Thanks for everyone concern.

The baby cockatiel leg swollen less and it can stand up by itself. We are still planning to arrange a visit to the vet. Probably we will wait until it feather up more, because we don't want it to be chilled. 

We did a lot of research lately in regards to avian vet practice. For some reason, many cockatiels seem to pass away after a surgery. 

Does anyone have a cockatiel that had a surgery and survive til now?

Thanks


----------



## anthrogirl80 (Jun 2, 2012)

If you look up the Pet Medical Crisis Fund on Facebook you will see two cockatiels who were attacked in their aviary - one lost a leg, and another lost a wing. They were very badly injured. Both went for surgery and both survived (father and son).

My bird didn't survive his surgery, but I am so glad the other two did. 

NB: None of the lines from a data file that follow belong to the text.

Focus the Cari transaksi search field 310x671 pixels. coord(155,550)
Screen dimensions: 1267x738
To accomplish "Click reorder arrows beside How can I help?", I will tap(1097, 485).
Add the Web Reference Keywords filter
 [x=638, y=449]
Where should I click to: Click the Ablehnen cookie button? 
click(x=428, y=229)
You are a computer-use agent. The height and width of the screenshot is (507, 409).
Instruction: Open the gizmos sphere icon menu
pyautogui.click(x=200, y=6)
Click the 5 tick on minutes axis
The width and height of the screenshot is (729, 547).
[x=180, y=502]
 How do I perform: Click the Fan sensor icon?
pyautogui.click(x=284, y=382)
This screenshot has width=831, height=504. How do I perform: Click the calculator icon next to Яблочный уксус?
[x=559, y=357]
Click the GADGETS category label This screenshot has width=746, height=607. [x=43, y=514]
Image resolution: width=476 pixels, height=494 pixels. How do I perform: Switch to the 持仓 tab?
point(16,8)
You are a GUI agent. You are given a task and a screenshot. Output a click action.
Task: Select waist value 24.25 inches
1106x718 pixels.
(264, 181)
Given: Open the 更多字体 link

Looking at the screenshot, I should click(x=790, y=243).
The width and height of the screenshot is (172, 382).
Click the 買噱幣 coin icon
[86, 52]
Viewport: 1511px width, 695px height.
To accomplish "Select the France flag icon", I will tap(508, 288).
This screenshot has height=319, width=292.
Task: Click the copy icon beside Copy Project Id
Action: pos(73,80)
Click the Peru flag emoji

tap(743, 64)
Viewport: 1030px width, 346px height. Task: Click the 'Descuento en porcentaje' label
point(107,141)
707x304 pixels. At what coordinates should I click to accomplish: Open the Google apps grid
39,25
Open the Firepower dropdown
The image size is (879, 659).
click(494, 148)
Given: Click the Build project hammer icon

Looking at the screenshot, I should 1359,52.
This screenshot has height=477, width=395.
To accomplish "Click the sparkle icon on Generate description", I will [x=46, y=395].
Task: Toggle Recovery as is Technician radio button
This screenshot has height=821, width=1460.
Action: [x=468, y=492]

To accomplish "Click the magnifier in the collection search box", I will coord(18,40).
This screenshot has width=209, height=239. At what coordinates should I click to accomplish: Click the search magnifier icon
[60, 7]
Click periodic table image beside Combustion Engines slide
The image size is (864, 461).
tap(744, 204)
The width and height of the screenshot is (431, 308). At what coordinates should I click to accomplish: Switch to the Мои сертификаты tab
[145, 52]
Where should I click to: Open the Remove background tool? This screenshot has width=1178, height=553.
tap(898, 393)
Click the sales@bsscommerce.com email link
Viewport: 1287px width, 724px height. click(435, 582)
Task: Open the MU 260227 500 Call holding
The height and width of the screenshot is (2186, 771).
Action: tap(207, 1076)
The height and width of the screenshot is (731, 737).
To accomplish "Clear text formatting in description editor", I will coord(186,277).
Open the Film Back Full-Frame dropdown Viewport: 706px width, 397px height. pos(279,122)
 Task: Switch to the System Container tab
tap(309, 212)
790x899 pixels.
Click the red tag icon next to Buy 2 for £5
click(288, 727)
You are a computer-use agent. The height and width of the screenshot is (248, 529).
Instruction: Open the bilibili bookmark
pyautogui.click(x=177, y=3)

Sent from my iPad using Tapatalk HD


----------



## tielfan (Aug 31, 2008)

The longer you wait the higher the risks are that the damage will be permanent and unrepairable. Please, take the baby to the vet ASAP and hope that it's not too late already. You can find a way to keep him warm.


----------



## soosler (Feb 5, 2013)

Please take him to the vet. Please update we are dieing!


----------



## Erinsmom (Sep 7, 2012)

The longer you wait you risk it healing improperly and being much harder to fix or maybe never being able to fix. The bird needs the vet YESTERDAY! Your worrying about the wrong thing.


----------



## Sendo (Nov 25, 2012)

huson said:


> Hi everyone:
> 
> We have a cockatiel baby that seem to have a feet problem. Please see picture for reference.
> 
> ...


There are small pet carriers which could be wrapped in blankets then you can run to your car really fast. You'll need someone to turn on the heat in advance. I find it odd for a car not to have heating...in Ontario


----------